=== What the exercise asks ===
Please retype the material below, starting at the line that contains "Фотоаппараты моментальной печати (530, 306)" and going on through its final line.

=== Rows ===
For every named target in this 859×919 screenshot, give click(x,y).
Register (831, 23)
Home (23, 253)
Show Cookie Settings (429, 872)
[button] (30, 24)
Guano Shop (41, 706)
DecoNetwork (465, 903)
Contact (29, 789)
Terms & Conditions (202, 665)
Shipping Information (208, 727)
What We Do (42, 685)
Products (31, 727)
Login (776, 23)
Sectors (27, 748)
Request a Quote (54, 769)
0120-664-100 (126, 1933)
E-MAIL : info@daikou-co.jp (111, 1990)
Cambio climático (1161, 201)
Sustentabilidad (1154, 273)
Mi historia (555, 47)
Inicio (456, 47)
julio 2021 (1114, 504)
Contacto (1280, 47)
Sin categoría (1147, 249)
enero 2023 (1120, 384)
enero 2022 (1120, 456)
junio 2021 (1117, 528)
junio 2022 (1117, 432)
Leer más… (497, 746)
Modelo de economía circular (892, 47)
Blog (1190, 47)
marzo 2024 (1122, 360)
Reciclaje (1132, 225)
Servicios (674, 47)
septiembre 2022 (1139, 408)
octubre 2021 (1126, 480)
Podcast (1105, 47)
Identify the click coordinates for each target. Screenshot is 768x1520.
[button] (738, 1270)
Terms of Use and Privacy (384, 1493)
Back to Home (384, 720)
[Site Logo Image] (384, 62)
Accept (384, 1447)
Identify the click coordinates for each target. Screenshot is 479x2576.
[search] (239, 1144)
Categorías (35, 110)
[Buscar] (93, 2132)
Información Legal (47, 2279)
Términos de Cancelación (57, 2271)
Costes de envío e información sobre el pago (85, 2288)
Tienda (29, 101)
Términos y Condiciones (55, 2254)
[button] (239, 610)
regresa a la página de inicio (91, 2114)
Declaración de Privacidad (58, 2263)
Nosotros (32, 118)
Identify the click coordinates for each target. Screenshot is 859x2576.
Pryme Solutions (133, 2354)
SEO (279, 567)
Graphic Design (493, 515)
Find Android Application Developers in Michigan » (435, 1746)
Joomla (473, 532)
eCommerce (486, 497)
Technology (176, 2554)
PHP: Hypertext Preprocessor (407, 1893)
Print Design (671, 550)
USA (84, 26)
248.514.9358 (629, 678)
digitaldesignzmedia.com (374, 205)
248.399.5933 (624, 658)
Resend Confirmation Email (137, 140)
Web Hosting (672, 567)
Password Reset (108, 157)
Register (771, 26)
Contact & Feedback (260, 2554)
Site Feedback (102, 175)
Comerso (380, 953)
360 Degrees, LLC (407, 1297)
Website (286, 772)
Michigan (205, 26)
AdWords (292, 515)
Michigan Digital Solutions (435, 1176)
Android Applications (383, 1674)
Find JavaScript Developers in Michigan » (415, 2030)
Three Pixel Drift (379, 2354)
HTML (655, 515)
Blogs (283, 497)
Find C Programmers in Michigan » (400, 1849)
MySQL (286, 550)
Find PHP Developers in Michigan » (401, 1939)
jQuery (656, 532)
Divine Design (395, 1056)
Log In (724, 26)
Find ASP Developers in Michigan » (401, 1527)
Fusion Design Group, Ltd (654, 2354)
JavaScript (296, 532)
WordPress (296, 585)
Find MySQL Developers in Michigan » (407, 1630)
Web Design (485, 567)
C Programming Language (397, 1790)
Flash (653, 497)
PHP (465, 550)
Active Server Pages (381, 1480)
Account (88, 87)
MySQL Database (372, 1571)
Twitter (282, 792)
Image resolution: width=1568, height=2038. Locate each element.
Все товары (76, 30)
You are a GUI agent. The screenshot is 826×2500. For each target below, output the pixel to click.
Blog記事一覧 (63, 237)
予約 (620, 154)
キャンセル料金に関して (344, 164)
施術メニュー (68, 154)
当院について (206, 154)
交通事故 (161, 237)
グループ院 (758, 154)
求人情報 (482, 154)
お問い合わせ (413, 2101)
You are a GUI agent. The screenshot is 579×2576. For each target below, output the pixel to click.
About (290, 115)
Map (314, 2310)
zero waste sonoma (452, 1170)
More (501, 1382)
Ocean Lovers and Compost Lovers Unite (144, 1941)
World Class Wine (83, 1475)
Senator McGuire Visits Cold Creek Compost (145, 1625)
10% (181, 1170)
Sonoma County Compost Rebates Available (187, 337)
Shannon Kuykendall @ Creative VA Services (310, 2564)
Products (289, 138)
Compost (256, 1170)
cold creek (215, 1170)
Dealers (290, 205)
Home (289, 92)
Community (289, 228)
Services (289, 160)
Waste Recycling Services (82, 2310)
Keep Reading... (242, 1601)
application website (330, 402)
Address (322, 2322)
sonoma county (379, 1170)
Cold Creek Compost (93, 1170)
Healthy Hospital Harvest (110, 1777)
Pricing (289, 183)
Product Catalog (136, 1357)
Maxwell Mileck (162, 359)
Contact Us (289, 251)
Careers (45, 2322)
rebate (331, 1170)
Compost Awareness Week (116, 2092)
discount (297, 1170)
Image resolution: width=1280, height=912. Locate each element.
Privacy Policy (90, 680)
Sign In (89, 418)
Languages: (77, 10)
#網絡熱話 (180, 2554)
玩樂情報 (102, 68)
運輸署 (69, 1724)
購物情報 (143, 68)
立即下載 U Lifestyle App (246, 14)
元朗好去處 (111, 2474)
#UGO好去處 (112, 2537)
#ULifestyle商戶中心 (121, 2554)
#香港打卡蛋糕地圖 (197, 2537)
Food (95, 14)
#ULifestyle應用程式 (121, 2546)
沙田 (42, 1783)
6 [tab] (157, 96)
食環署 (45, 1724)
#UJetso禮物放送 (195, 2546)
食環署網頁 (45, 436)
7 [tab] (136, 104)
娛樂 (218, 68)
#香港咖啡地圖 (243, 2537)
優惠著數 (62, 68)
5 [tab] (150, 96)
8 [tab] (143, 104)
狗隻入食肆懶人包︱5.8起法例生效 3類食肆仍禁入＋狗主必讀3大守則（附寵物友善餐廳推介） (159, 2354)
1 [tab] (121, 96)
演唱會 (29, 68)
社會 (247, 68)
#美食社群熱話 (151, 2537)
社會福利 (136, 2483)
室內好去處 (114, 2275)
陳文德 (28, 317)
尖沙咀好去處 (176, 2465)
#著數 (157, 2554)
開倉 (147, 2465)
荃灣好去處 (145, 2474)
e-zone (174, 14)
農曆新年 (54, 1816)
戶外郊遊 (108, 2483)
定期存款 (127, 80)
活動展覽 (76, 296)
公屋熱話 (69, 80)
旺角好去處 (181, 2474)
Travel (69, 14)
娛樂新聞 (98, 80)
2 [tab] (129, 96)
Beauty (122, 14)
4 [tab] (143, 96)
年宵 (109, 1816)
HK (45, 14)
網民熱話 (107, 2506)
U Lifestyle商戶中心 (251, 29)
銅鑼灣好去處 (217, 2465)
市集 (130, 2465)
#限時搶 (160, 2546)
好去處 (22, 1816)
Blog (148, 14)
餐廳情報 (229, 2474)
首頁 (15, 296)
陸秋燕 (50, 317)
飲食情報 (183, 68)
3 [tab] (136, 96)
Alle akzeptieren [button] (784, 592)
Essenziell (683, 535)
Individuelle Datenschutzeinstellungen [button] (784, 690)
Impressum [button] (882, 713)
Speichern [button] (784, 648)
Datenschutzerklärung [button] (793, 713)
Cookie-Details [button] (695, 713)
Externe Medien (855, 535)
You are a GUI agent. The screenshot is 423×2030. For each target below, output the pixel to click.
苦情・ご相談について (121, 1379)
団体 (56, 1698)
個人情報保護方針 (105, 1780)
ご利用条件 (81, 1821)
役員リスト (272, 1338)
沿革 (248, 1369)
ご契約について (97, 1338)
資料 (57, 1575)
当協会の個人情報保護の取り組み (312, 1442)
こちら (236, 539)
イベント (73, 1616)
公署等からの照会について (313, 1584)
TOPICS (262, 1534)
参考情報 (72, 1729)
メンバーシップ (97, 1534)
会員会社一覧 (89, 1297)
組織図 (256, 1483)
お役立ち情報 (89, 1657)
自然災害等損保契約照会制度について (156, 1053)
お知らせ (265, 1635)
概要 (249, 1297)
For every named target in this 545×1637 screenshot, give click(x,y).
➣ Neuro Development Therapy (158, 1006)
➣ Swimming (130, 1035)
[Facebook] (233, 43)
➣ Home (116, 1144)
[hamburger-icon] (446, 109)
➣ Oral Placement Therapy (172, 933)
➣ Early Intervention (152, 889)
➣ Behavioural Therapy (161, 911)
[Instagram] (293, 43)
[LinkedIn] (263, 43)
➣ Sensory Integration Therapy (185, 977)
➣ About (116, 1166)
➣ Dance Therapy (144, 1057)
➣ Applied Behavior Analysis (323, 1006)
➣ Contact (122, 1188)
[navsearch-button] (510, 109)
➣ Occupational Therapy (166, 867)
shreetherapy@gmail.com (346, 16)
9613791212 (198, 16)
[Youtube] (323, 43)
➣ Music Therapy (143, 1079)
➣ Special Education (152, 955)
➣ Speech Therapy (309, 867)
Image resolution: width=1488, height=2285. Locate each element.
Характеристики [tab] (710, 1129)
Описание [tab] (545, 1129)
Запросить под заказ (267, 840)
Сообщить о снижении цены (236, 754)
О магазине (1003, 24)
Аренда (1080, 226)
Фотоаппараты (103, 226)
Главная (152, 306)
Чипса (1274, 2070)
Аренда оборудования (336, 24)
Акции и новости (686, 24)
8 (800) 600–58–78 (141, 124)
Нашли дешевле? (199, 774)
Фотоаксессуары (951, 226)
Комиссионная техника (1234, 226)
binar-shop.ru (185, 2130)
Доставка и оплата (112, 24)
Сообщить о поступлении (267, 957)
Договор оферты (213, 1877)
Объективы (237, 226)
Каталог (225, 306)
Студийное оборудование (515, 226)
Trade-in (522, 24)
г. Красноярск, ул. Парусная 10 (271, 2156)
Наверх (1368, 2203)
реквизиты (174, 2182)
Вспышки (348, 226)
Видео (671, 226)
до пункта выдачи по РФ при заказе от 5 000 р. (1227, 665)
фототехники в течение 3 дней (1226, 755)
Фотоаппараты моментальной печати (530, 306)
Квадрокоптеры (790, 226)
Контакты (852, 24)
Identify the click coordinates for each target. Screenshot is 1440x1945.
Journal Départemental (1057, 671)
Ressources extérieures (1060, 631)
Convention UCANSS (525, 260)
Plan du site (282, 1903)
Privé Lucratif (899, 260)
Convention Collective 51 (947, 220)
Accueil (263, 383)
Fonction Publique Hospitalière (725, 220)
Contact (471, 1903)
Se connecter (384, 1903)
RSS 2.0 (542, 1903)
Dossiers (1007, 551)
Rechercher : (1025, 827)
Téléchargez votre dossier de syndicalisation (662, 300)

=== Problem solution ===
Фотоаппараты моментальной печати (530, 306)
Квадрокоптеры (790, 226)
Контакты (852, 24)
Identify the click coordinates for each target. Screenshot is 1440x1945.
Journal Départemental (1057, 671)
Ressources extérieures (1060, 631)
Convention UCANSS (525, 260)
Plan du site (282, 1903)
Privé Lucratif (899, 260)
Convention Collective 51 (947, 220)
Accueil (263, 383)
Fonction Publique Hospitalière (725, 220)
Contact (471, 1903)
Se connecter (384, 1903)
RSS 2.0 (542, 1903)
Dossiers (1007, 551)
Rechercher : (1025, 827)
Téléchargez votre dossier de syndicalisation (662, 300)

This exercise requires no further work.